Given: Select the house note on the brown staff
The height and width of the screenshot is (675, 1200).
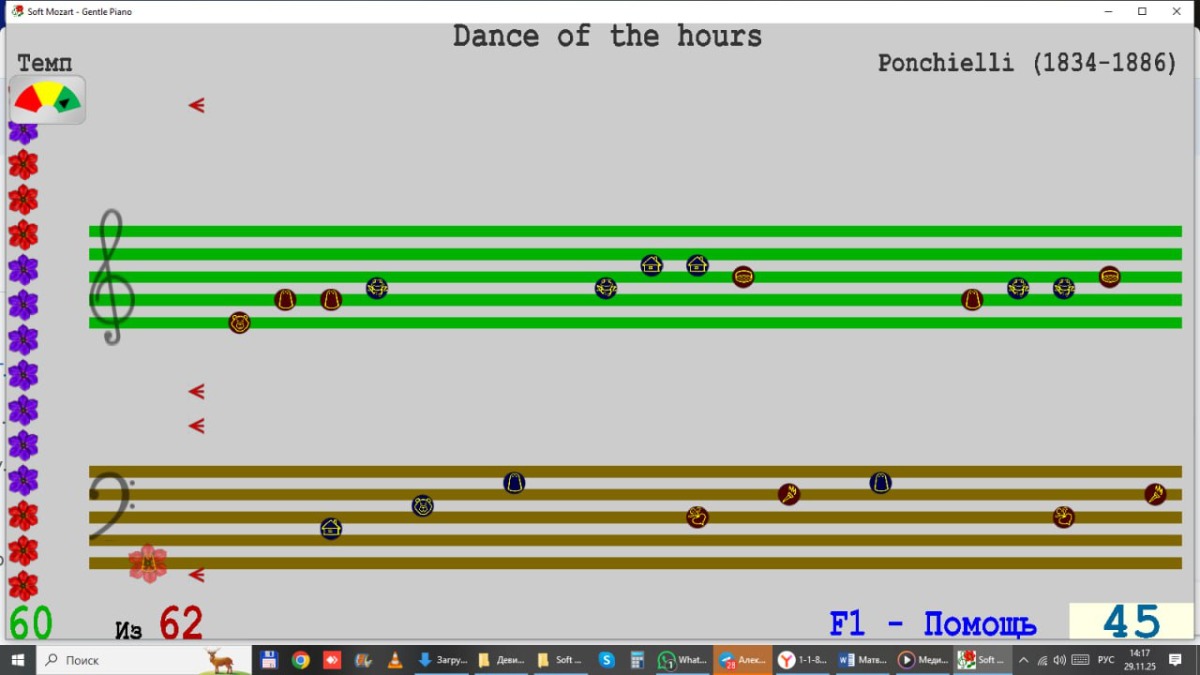Looking at the screenshot, I should [x=331, y=528].
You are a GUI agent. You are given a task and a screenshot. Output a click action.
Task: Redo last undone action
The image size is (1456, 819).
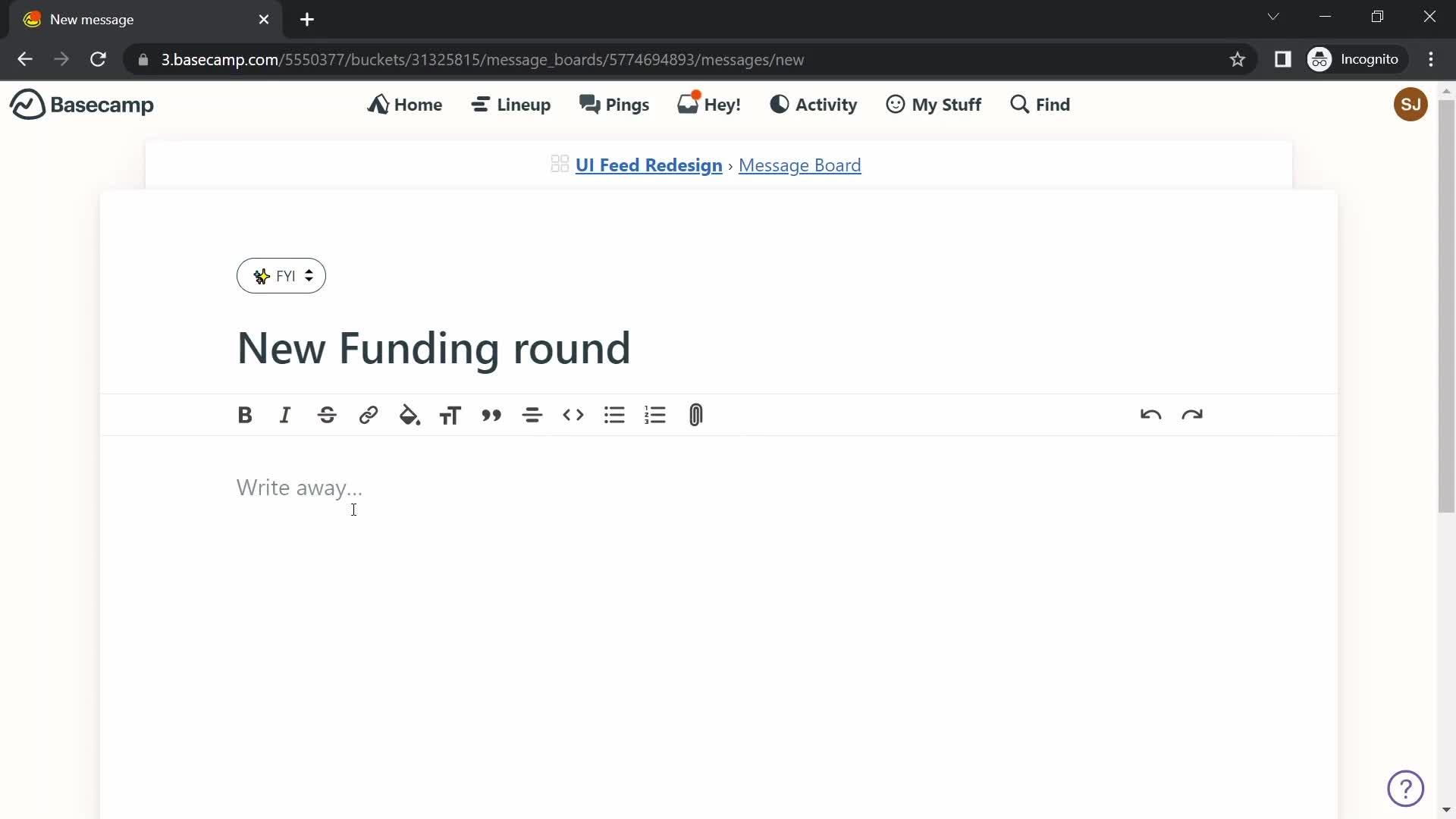(x=1191, y=413)
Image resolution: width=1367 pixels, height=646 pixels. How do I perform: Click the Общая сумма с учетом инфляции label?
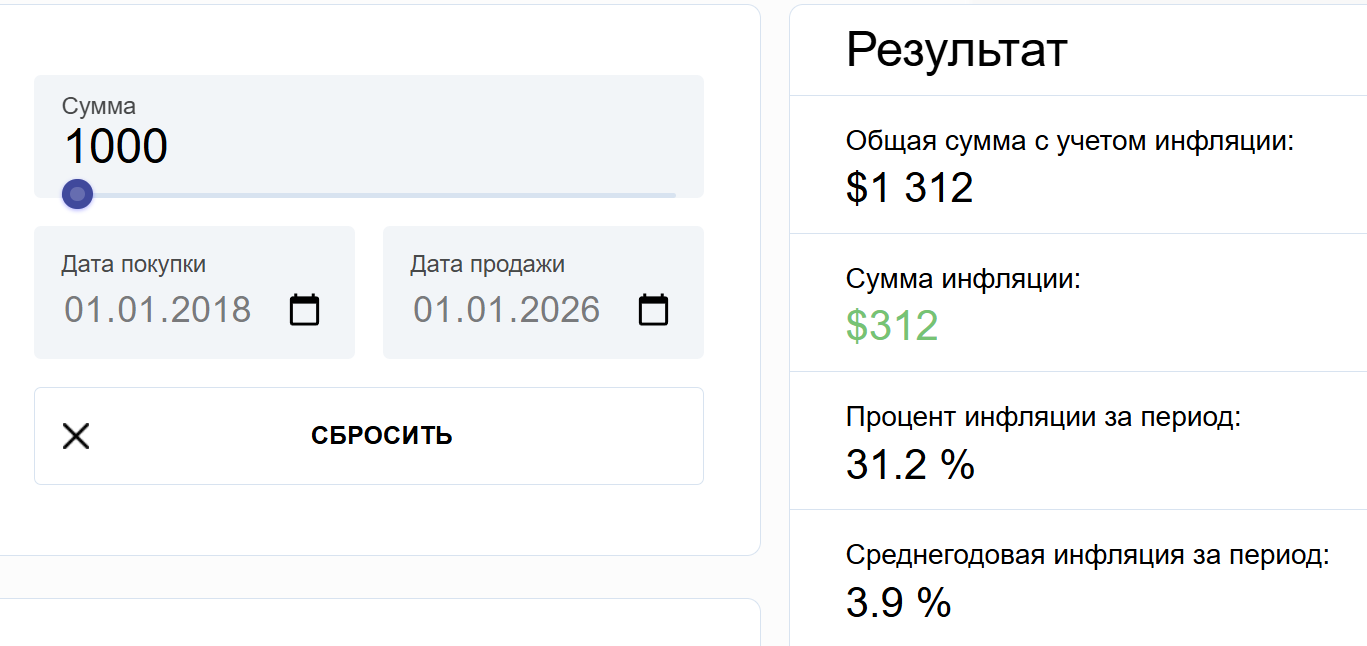point(1070,141)
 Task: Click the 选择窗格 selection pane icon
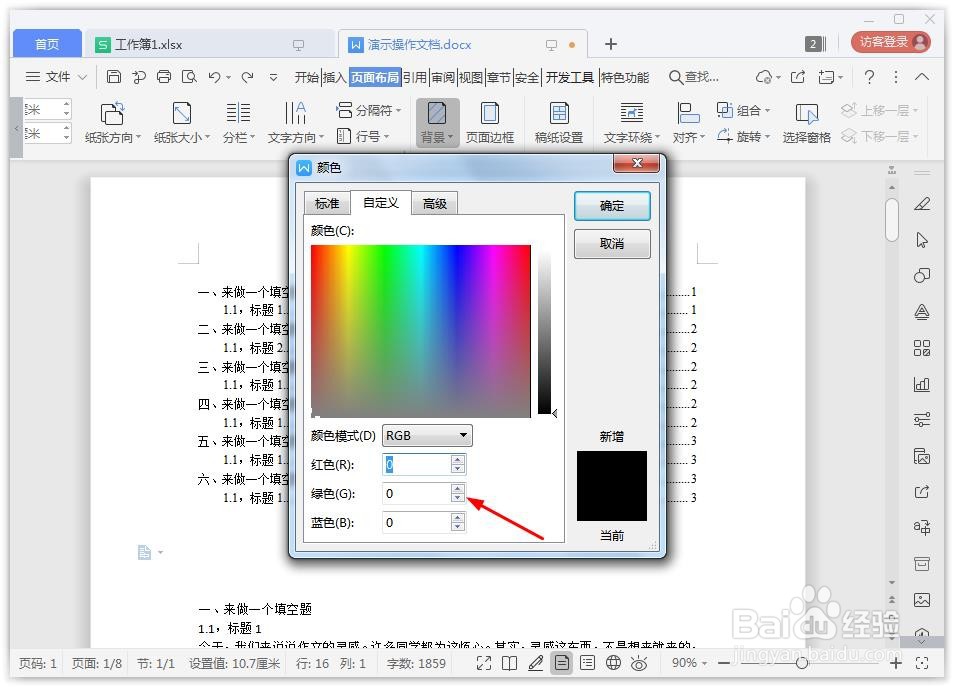[x=805, y=121]
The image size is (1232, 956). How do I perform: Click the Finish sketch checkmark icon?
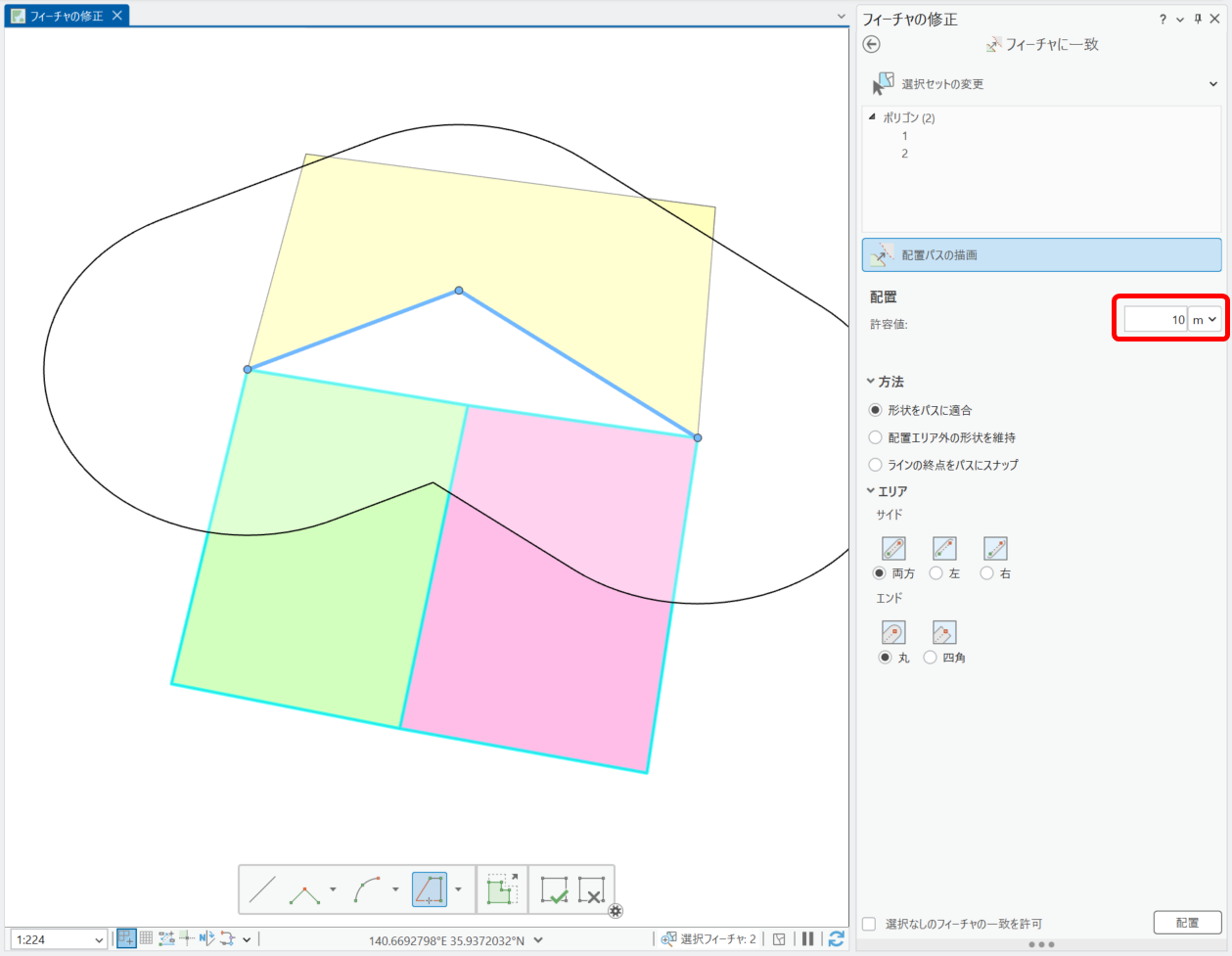coord(554,890)
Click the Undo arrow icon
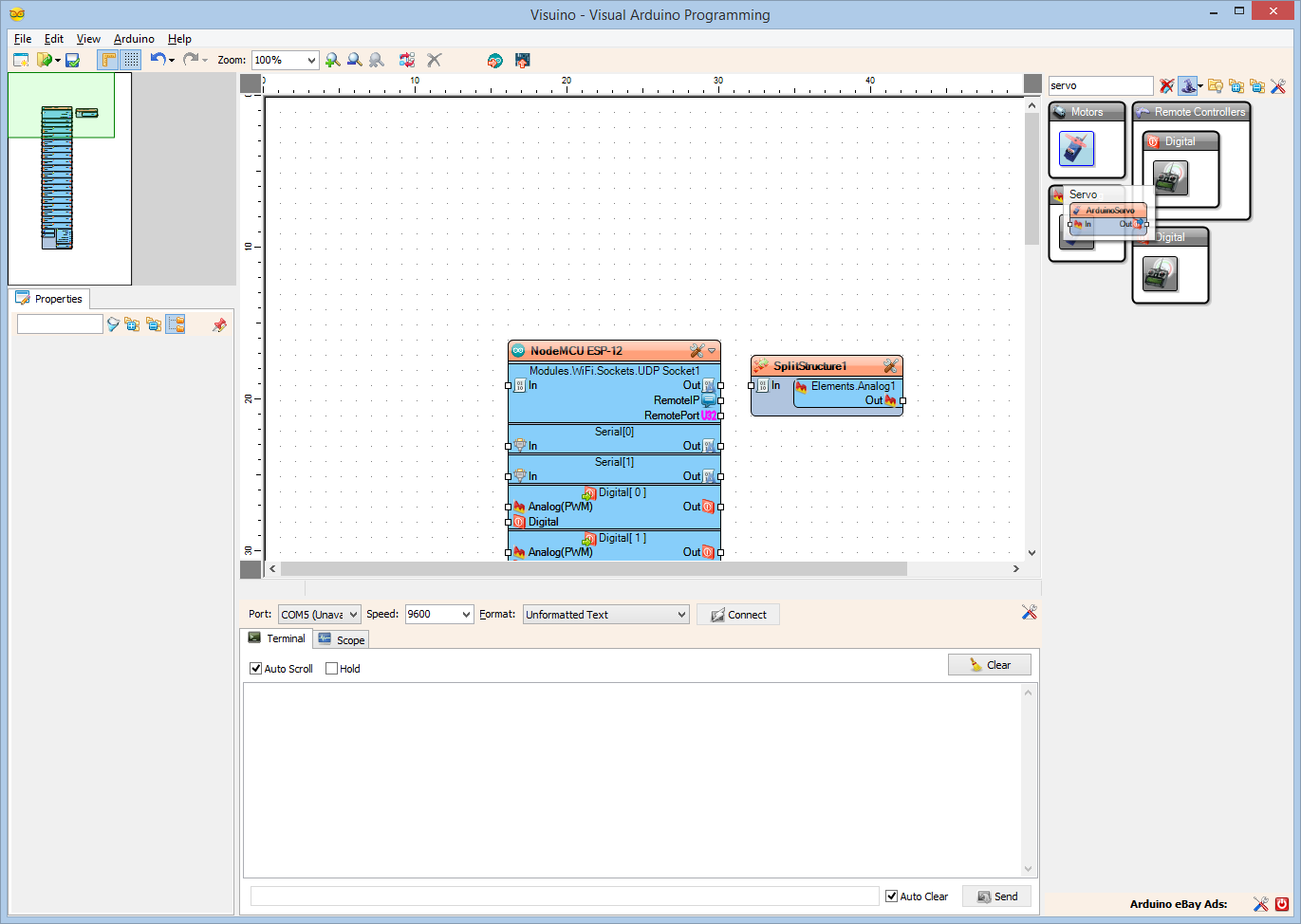Image resolution: width=1301 pixels, height=924 pixels. point(158,59)
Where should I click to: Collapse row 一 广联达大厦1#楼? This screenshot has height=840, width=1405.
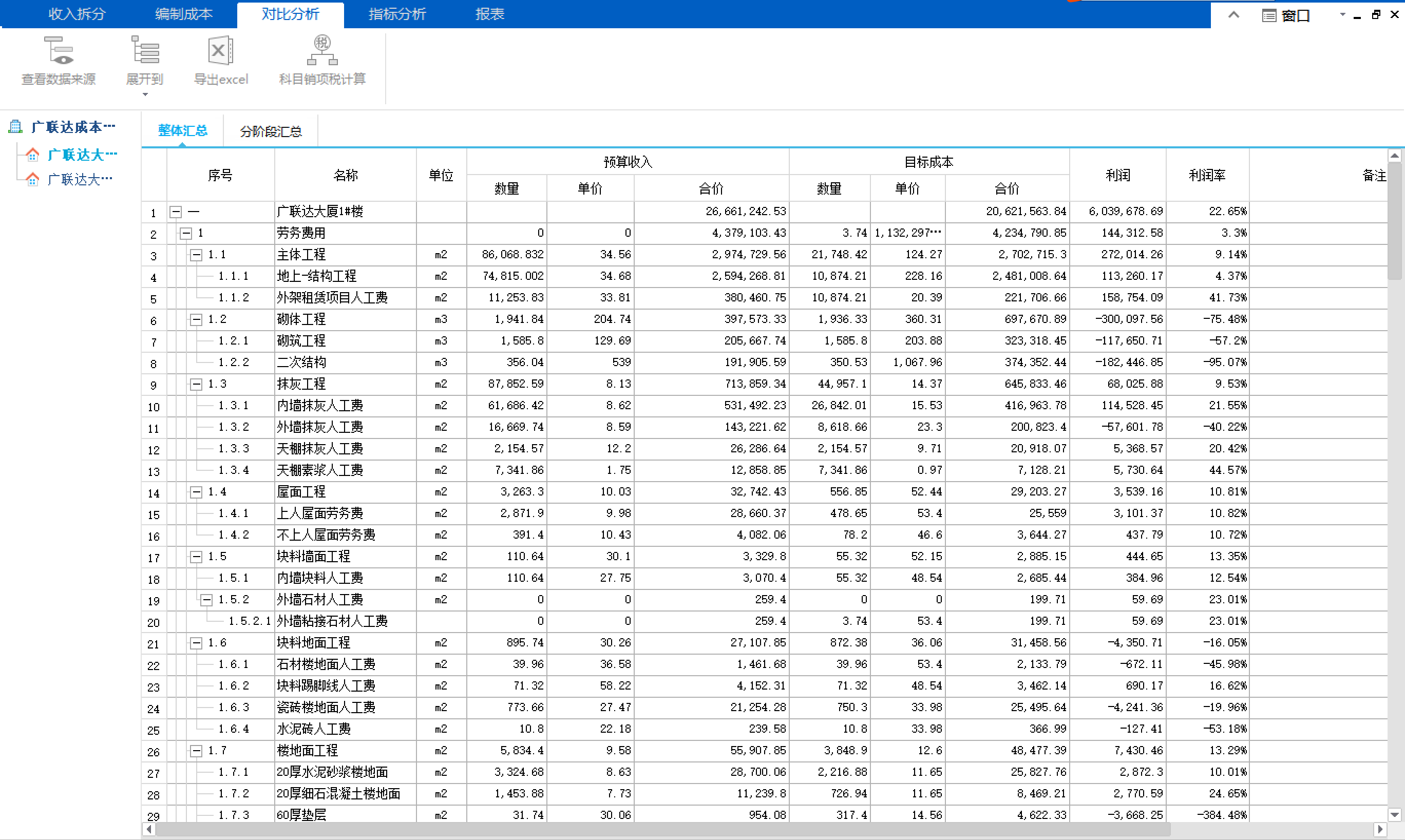(176, 212)
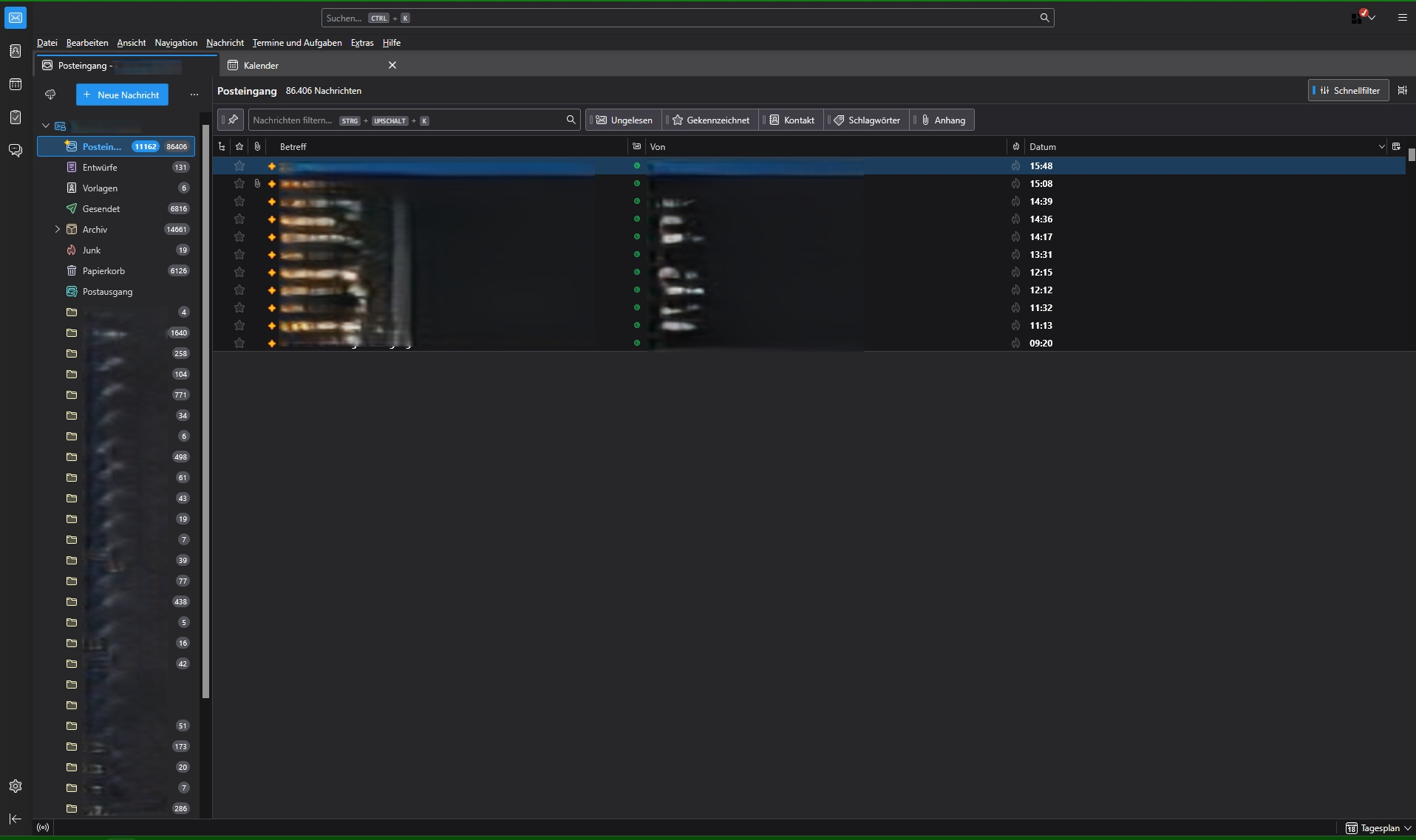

================================

▶ _WHAT THIS TASK INVOLVES_: Transcribe, without alteration, each line from the one with "Task: Click the 选择窗格 selection pane icon" through the last line of the data; no pictures belong in the copy.

▶ _ANSWER SPACE_:
 Task: Click the 选择窗格 selection pane icon
[x=805, y=121]
The image size is (1232, 956). How do I perform: Click the Finish sketch checkmark icon?
coord(554,890)
Click the Undo arrow icon
Image resolution: width=1301 pixels, height=924 pixels. point(158,59)
Where should I click to: Collapse row 一 广联达大厦1#楼? This screenshot has height=840, width=1405.
(176, 212)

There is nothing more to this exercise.